### Brief
Among the entries below, one stretch runs from the line that contains "Task: Close the spirit selection dialog" through the line that contains "Switch to the Accessibility tab". Repeat that stretch exactly, ends included, and only that.

Segment Open

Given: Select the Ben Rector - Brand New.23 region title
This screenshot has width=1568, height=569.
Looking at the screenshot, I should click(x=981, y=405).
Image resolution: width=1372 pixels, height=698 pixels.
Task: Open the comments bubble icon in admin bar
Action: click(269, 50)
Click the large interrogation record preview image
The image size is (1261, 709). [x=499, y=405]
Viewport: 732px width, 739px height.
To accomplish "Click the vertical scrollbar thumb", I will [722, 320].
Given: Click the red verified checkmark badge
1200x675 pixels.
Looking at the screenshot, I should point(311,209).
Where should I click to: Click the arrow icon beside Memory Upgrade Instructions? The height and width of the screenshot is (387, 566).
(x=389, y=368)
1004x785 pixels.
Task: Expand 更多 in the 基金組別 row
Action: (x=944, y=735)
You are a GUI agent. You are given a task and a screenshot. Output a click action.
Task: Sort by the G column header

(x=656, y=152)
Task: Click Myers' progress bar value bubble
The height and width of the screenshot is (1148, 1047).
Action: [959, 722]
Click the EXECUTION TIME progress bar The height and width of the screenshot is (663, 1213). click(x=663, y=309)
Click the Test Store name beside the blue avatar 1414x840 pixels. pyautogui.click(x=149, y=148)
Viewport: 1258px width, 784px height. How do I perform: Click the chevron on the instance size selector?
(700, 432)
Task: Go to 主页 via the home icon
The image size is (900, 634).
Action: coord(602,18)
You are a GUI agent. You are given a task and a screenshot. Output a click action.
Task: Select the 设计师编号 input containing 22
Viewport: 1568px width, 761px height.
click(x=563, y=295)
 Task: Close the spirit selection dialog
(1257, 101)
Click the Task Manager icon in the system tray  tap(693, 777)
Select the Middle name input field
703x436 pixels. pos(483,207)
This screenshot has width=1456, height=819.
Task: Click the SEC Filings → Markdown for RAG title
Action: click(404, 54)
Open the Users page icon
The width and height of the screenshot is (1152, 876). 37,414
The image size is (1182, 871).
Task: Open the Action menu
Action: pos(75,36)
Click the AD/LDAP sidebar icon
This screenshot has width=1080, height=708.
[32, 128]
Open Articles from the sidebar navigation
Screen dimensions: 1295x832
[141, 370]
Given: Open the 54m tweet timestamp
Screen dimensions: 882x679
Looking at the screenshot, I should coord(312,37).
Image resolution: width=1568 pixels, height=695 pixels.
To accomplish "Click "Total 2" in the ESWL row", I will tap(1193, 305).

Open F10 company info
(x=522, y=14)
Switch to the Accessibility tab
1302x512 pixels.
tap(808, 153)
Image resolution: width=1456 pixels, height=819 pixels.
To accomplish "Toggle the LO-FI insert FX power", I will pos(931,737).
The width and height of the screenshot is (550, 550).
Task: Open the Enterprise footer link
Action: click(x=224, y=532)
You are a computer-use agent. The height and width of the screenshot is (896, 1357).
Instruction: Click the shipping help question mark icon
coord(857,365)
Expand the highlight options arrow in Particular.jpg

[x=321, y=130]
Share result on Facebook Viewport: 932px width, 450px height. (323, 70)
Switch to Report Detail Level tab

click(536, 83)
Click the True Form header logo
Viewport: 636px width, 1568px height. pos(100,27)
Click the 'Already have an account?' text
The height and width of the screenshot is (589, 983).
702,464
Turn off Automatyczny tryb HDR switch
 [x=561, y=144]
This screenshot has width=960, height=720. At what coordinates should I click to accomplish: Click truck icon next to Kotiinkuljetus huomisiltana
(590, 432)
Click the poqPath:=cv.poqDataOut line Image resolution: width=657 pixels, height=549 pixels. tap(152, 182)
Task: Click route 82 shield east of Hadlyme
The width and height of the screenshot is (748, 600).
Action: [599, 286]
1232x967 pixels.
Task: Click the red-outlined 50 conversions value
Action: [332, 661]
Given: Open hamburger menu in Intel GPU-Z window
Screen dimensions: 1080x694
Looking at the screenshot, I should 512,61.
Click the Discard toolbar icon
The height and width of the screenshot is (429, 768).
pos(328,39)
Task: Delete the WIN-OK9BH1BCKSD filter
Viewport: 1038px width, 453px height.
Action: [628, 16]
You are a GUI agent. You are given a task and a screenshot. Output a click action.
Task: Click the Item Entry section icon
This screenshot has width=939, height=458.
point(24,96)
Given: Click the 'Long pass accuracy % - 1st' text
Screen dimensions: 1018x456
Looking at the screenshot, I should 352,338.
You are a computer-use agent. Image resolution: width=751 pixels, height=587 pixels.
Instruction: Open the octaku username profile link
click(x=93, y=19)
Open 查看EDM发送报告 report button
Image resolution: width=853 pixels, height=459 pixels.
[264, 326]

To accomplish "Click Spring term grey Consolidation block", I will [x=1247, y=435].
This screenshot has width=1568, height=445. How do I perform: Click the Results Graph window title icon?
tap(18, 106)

Segment Closed

### Response area
 Task: Close the spirit selection dialog
(1257, 101)
Click the Task Manager icon in the system tray  tap(693, 777)
Select the Middle name input field
703x436 pixels. pos(483,207)
This screenshot has width=1456, height=819.
Task: Click the SEC Filings → Markdown for RAG title
Action: click(404, 54)
Open the Users page icon
The width and height of the screenshot is (1152, 876). 37,414
The image size is (1182, 871).
Task: Open the Action menu
Action: pos(75,36)
Click the AD/LDAP sidebar icon
This screenshot has width=1080, height=708.
[32, 128]
Open Articles from the sidebar navigation
Screen dimensions: 1295x832
[141, 370]
Given: Open the 54m tweet timestamp
Screen dimensions: 882x679
Looking at the screenshot, I should coord(312,37).
Image resolution: width=1568 pixels, height=695 pixels.
To accomplish "Click "Total 2" in the ESWL row", I will tap(1193, 305).

Open F10 company info
(x=522, y=14)
Switch to the Accessibility tab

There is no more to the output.